# EW3: Exposing more Jena functionality in Bioclipse

Hypothesis: Jena functionality for triple set comparison can be exposed via Bioclipse script

Start date: 2014-08-20 End date: 2014-08-20

Description: Bioclipse in the development branch mostly uses Jena for handling RDF data. The “rdf” manager already exposes various features of Jena. We here wish to expose the functionality of Jena to make unions, intersections, and differences of two triple stores (“Model”s in Jena terms) and to use the experimental shortest path method from the OntTool class.

Methods

• define additional methods in the IRDFManager interface with the proper code
• write implementations of these methods in the RDFManager class
• publish the patches

Report While I still had a development environment from this step, Bioclipse no longer properly booted. Between that experiment and this one various things happened:

1. Bioclipse had a new target platform
2. I moved to a 64bit operating system
3. I only reinstalled Java8

For resetting the target platform the normal protocol was used, though I had to repeat it a few times to get fully working. As usual, I first had to ask Arvid in Uppsala before it really started working (#overlyhonestmethods). There may have been a confounding issue with not having the proper javax.xml.soap version in my installation, and Arvid’s suggestion to manually remove the java.xml plugin from the target platform, via the Content tab.

A further issue was found in using Java8 which has a different provider for the JavaScript extension. As a result, the Bioclipse JavaScript console did not start. Apparently, my Java 8_11 installation in Eclipse does not provide any scripting environment (tested by asking the ScriptEngineManager for all engines; none were reported). Because the nashorn.jar that contains the implementation was provided by Oracle as a separate jar, containing an open source JavaScript engine originally by Mozilla, now provided via OpenJDK, I could include this jar in the Bioclipse plugin, solving these issues. Along with a few other patches, these tweaks are available in this branch on GitHub. These patches are not pushed for inclusion in the Bioclipse development branch.

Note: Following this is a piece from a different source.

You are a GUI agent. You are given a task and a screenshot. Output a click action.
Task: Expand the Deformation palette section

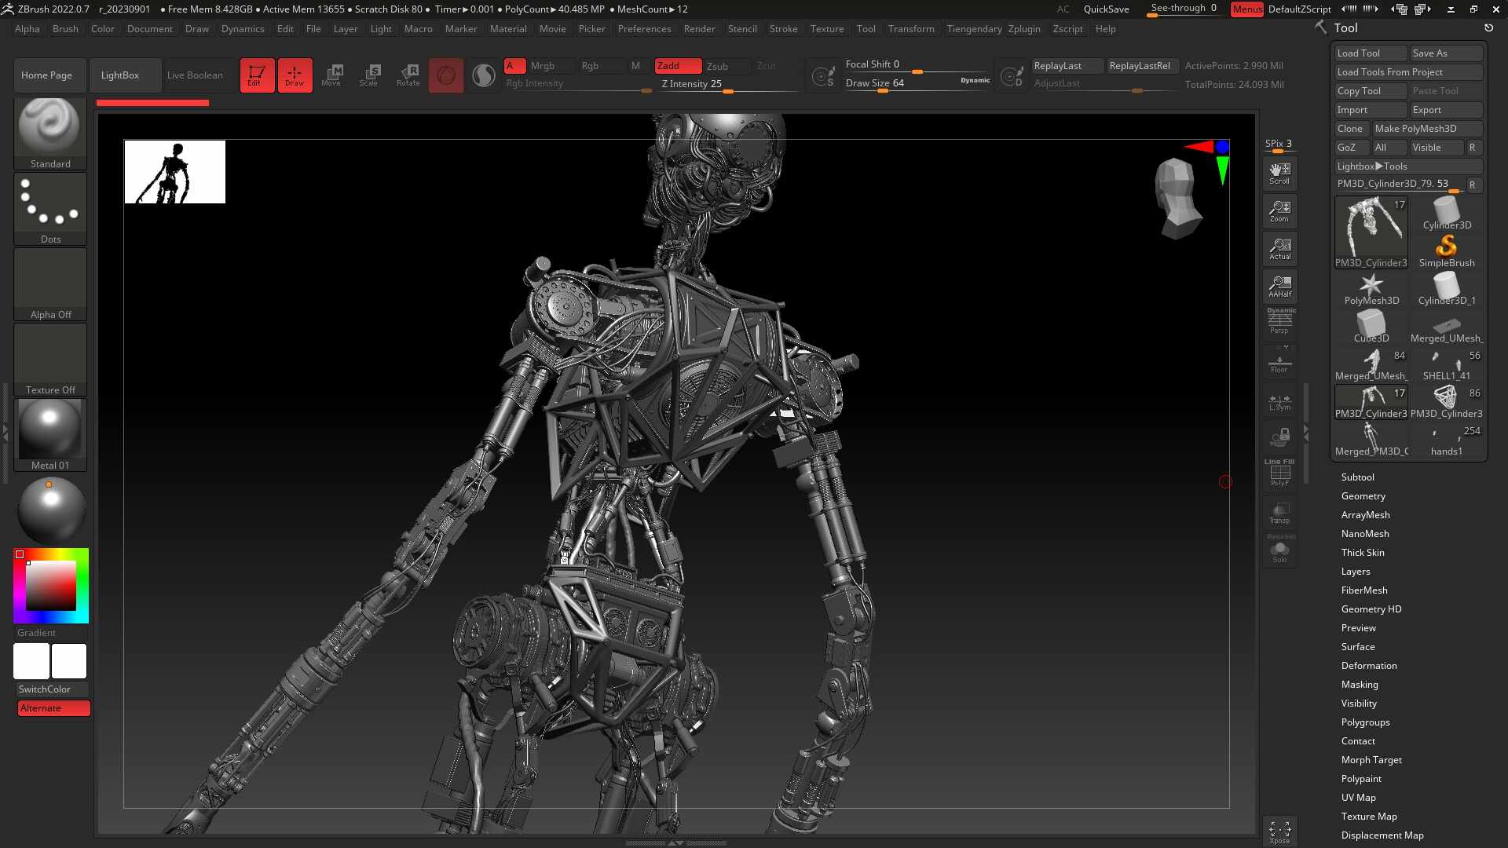(x=1368, y=666)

The test suite was not extended and not run as “JUnit Plug-in Test” using Eclipse, because my development environment is not able to properly run these at this moment. Instead, the functionality was tested using the rdf manager from the JavaScript console with this script:

store = rdf.createInMemoryStore()

rdf.addObjectProperty(store,
  "http://example.com/#subject",
  "http://example.com/#predicate",
  "http://example.com/#object"
);
rdf.addObjectProperty(store,
  "http://example.com/#subject",
  "http://example.com/#predicate",
  "http://example.com/#object2"
);
secondStore = rdf.createInMemoryStore();
rdf.addObjectProperty(secondStore,
  "http://example.com/#subject",
  "http://example.com/#predicate",
  "http://example.com/#object"
);
rdf.addDataProperty(secondStore,
  "http://example.com/#subject",
  "http://example.com/#predicate",
  "someDataObject"
);

unionStore = rdf.union(store, secondStore);
diffStore = rdf.difference(store, secondStore);
intersectStore = rdf.intersection(store, secondStore);
rdf.asTurtle(diffStore)

This showed expected results, with the exception that the Jena code makes default triples more visible. That is, converting the store to Turtle shows two triples, even though it has an additional 39~ish additional triples from the RDF and RDF Schema specifications. Weirdly, making a union of the store and secondStore, the number of triples increases to about 150 and converting this to Turtle does serialize all those RDF and RDF Schema triples. I have been unable to work around this feature.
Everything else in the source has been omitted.